Euphorisant : Cet état particulier est décrit par les sportifs comme un moment d’euphorie, de spiritualité, de puissance, de grâce, de déplacement sans effort, de vision momentanée de la perfection, de flottement dans l’irréel. Les coureurs de fond parlent d’extase. Cet état persiste après l’arrêt.

Anxiolytique : L’effet anxiolytique reconnu de la morphine s’applique également aux endorphines. Les sportifs réguliers sont moins sujets au stress que les non-sportifs. Les études montrent que l’exercice doit être effectué à 70 % de sa fréquence cardiaque maximale, et ce pendant au moins vingt minutes. Débutant s’abstenir! Cet effet anxiolytique persiste pendant deux à six heures. Les endorphines ne sont cependant pas les seules impliquées. Il existe en effet d’autres neuromédiateurs, notamment la sérotonine.

Antalgique : Tout comme la morphine, largement utilisée en médecine pour ses effets antalgiques dans les douleurs rebelles, les endorphines possèdent les mêmes propriétés. Elles agissent de façon identiques en se fixant sur des récepteurs spécifiques qui bloquent la transmission des signaux douloureux et réduisent la sensation de douleur. Elles élèvent le seuil de la douleur et cet effet dure quatre heures après leur sécrétion. En inhibant les douleurs d’origine musculaire ou tendineuse pendant l’effort, les sportifs peuvent maintenir leurs performances.

Attention toutefois, car malheureusement certains signes de douleurs coronariennes ou d’infarctus peuvent également être masqués par cette libération d’endorphines, ce qui peut avoir de graves répercussions.

Anti-fatigue : Pour permettre à l’organisme de s’adapter à cette situation de stress inhérent à l’activité physique intense, les endorphines modèrent la fonction cardiaque et respiratoire. Autrement dit, elles limitent l’essoufflement à l’effort et l’épuisement.

Dépendance : Les sportifs réguliers se définissent souvent comme des “drogués au sport”. Certaines personnes contraintes d’arrêter l’entraînement, pour des raisons professionnelles, se sentiront plus nerveuses, impulsives…”. Dans ce cas là, pour apaiser cette sensation de manque, il existe des substituts : le vélo d’appartement ou la musculation en salle. Pour d’autres personnes ce sont des douleurs inexpliquées qui apparaissent parfois dans tout le corps quand l’AP est stoppée. Les exemples sont suffisamment nombreux pour n’avoir aucun doute sur les effets apaisant du sport ou de l’AP, ce qui peut conduire à la dépendance.

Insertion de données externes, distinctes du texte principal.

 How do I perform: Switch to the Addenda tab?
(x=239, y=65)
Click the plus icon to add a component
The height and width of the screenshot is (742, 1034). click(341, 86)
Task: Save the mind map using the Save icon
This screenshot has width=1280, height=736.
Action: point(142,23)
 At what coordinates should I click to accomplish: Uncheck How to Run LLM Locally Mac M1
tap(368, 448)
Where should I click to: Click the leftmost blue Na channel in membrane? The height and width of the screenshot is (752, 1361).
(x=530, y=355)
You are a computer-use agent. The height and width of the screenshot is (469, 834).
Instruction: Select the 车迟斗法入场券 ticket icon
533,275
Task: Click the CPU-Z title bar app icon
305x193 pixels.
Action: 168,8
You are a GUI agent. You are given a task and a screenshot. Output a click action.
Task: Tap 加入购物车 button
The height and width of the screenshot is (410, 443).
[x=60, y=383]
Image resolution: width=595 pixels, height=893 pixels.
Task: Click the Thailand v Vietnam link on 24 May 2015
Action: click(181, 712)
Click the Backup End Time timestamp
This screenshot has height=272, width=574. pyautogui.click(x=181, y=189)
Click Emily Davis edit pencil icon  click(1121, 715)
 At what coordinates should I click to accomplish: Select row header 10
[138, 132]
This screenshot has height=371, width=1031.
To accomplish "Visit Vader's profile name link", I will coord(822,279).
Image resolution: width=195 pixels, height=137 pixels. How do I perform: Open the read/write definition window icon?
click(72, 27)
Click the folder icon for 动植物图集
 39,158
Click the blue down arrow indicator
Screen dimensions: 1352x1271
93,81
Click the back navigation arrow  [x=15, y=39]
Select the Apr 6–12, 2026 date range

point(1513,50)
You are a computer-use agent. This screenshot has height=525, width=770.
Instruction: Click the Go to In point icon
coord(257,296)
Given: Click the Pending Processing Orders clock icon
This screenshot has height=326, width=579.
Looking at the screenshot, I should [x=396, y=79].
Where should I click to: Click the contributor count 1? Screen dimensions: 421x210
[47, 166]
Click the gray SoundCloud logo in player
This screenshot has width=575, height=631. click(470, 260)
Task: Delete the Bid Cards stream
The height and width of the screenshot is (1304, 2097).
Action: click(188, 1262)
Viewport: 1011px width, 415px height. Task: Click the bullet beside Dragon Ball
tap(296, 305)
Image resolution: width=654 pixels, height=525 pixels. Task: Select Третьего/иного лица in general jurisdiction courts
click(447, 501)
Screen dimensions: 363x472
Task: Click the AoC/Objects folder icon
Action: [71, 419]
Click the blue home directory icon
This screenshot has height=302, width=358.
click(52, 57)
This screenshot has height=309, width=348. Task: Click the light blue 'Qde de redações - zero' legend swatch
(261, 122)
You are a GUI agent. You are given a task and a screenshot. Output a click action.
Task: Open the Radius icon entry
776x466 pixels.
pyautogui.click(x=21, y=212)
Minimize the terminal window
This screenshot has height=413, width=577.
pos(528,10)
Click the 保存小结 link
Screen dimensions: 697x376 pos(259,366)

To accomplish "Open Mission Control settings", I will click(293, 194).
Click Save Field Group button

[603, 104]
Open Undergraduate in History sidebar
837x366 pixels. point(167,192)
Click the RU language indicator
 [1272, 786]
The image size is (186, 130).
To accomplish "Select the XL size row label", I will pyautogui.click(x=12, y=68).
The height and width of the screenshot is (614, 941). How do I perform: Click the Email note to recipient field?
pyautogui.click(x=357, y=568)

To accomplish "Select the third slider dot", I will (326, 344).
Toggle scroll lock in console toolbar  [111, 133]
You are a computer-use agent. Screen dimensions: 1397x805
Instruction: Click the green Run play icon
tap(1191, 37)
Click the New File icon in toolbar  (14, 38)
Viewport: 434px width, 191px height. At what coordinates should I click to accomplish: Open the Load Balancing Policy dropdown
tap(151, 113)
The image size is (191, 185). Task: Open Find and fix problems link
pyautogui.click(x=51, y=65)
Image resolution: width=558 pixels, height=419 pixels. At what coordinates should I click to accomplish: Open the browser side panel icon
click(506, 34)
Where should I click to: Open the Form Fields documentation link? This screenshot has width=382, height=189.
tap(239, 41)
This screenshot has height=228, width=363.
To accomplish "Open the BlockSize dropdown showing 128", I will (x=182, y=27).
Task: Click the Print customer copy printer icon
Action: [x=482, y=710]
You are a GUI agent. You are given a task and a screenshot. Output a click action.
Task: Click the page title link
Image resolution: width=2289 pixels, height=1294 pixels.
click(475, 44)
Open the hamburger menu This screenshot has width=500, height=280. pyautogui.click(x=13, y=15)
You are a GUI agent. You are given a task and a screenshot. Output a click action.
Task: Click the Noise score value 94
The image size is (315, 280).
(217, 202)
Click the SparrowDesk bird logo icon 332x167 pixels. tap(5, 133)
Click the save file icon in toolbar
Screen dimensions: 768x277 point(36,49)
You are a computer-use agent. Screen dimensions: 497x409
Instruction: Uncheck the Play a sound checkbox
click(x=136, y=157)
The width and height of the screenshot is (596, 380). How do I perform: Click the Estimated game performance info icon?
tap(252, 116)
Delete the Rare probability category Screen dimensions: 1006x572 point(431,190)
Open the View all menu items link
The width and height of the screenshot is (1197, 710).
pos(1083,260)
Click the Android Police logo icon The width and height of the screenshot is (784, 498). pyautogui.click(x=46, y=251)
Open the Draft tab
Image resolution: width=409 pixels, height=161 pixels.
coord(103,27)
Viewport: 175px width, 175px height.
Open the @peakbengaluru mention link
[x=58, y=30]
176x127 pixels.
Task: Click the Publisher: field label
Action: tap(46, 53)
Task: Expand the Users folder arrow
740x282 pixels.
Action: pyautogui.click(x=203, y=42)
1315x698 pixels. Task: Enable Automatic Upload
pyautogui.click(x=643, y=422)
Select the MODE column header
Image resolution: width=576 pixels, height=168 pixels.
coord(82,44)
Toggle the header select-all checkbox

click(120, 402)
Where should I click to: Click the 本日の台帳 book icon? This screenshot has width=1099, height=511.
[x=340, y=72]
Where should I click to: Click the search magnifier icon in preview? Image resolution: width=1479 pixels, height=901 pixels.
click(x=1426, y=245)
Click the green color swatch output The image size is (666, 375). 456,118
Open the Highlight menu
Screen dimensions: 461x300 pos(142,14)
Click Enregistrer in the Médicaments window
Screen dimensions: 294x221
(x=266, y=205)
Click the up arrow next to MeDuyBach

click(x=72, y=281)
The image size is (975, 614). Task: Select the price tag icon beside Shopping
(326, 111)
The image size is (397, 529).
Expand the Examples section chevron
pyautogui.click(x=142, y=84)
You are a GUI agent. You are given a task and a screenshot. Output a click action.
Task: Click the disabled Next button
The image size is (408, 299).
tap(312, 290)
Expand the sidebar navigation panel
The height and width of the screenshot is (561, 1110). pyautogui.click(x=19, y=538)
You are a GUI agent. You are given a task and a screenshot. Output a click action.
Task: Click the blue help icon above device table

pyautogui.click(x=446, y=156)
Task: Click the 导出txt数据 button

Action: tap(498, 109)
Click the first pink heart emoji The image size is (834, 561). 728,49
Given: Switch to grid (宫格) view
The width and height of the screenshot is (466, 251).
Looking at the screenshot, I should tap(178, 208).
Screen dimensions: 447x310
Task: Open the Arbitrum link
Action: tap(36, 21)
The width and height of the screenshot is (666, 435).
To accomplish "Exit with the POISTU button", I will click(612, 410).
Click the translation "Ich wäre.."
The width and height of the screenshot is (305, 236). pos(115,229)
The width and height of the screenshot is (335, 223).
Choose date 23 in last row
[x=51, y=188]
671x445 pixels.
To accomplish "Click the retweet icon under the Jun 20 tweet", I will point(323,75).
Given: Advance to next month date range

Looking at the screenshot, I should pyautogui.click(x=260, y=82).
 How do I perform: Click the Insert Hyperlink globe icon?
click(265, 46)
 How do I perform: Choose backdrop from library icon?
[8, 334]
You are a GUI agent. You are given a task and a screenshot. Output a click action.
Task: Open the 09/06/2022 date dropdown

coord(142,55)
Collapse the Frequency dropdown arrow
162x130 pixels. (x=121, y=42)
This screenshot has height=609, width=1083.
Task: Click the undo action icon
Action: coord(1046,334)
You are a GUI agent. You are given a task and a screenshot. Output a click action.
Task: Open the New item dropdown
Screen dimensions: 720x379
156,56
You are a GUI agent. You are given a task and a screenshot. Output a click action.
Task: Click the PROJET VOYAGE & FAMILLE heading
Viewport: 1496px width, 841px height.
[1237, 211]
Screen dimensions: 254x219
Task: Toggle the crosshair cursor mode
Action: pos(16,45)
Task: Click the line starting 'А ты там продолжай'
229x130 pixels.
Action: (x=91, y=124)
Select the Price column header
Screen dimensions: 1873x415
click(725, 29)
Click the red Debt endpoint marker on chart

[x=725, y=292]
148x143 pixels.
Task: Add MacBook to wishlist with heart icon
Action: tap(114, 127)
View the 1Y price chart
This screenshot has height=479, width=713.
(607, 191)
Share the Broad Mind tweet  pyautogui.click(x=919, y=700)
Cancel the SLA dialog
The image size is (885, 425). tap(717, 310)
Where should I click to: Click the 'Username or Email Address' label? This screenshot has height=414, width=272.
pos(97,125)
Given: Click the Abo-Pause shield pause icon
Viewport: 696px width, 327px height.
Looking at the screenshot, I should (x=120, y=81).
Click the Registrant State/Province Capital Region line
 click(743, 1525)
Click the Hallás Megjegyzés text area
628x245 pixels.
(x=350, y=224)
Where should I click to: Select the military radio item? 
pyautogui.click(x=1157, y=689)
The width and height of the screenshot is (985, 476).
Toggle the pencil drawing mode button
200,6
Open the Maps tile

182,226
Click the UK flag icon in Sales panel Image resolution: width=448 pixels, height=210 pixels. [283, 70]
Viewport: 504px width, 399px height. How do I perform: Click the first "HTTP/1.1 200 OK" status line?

Attention toutefois, à ne pas attribuer des vertus illusoires ou illimitées à la pratique sportive. Le sport réduit les manifestations extérieures de la dépression légère ou modérée, notamment par la libération d’endorphines, mais il ne permet en aucun cas de faire l’économie d’un traitement adapté.

Conclusion :

Oui, le sport ou l’AP pousse le corps à libérer des molécules d’endorphine qui provoquent une sensation de bien-être. Surement pas suffisante pour soigner tous les maux, cette sécrétion peut toutefois pousser les sportifs à trouver cet état régulièrement (au point d’y associer un état de dépendance). La demi mesure est encore ici un bon juge, et doit vous permettre de pratiquer raisonnablement en sachant vous écouter sans pour autant rechercher en permanence un état euphorisant.